Dalam kaitannya dengan Idul Kurban, kurban
adalah pengorbanan yang mendekatkan diri pada Tuhan, yakni pengorbanan
transenden.
Dengan ini,
persekongkolan jahat dan bahu-membahu dalam keburukan, tidak termasuk Qurban,
betapapun di dalamnya ada yang dikorbankan. Pengorbanan yang tak berbuah
kedekatan (qurb), adalah kerugian.
Hari Raya Qurban adalah keindahan yang berpadu dengan keagungan. Pengorbanan adalah keagungan, sedangkan kedekatan pada-Nya adalah keindahan.
Artinya, jika anda ingin menikmati indahnya kedekatan, maka jangan hindari agungnya jalan pengorbanan.

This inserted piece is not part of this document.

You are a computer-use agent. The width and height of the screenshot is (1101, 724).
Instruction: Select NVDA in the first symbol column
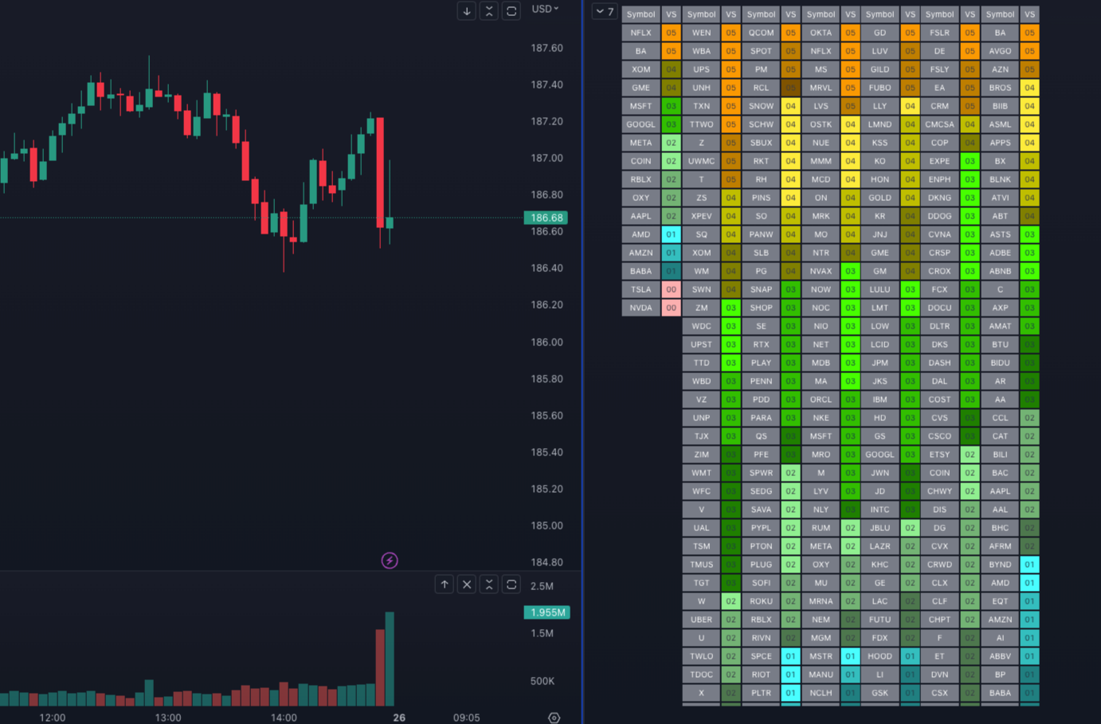[641, 308]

Bukankah hitam rambut Laila menutupi putih wajahnya? Begitulah, ada keindahan
di balik keagungan, ada terang fajar di balik gelap malam, inna ma'al 'usri,
yusra (Al-Insyiroh: 5-6).
Pengorbanan yang layak dirayakan
Idul Qurban
adalah merayakan pengorbanan. Pengorbanan yang layak dirayakan adalah
pengorbanan transenden, pengorbanan yang mendekatkan. Pengorbanan nir
kedekatan adalah kekonyolan yang harus ditangisi.
Kemudian, pengorbanan berkonotasi minus. Berkorban berarti ada yang berkurang. Ditarik konklusi, Idul Qurban adalah merayakan berkurang atau bahkan lepasnya sesuatu yang dimiliki.
Tentu, yang dimaksud adalah berkurang yang bertambah. Seperti
logika zakat atau sedekah, berkurang namun bertambah. Kebalikannya, logika
riba, bertambah tapi berkurang. Firmannya;
يَمْحَقُ اللّٰهُ الرِّبٰوا وَيُرْبِى الصَّدَقٰتِ ۗ
Artinya: "Allah
memusnahkan riba dan menyuburkan sedekah". (QS. Al-Baqarah: 276).
Secara
lahiriah, riba adalah penambahan kuantitas harta materi. Namun dari sisi
maknawi, riba adalah pengurangan level eksistensial diri.
Pun, secara
lahiriah, sedekah mengurangi harta anda. Namun, meningkatkan level jiwa anda
secara maknawi. Jangan berharap harta akan kembali berlipat ganda dengan
bersedekah. Itu mungkin, tapi tidak niscaya. Jangan mau dikibuli tukang kibul
berjubah yang berkata, sedekahkan motor Anda, maka yang kembali pada anda
adalah mobil.
Sekali lagi,
logika sedekah adalah mengurangi materi untuk menaikkan level eksistensial diri
menuju level kedekatan. Sedekah adalah mengurangi kenikmatan materi demi
kesempurnaan jiwa. Begitu pola dagang Tuhan, perdagangan metafisik; keluarkan
materi, maka anda akan diberi yang lebih bernilai, yaitu non materi.
Tapi, bagaimana
bisa mendaki tangga eksistensi, bila anda takut dan enggan mengurangi
kenikmatan materi. Bagaimana bisa menikmati indahnya ibadah dan pengetahuan,
bila anda tidak berani mengurangi nikmatnya tidur malam. Bagaimana bisa
berkorban, bila anda takut dengan ancaman kelaparan, apatahlagi kematian.
Pengorbanan
adalah super kebaikan. Jika anda memiliki banyak harta misalnya, lalu anda
sedekahkan sebagiannya, itu kebaikan biasa. Juga, jika anda memberikan sesuatu
yang sudah tidak anda gunakan, itu
kebaikan ekstra biasa. Pengorbanan lebih dari itu, ia adalah super
kebaikan.
Pengorbanan adalah jangan katakana, "Saya juga sedang butuhkan, saya juga lagi gunakan". Pengorbanan adalah engkau berikan air pada yang kehausan, saat matamu berkunang dicekik dahaga.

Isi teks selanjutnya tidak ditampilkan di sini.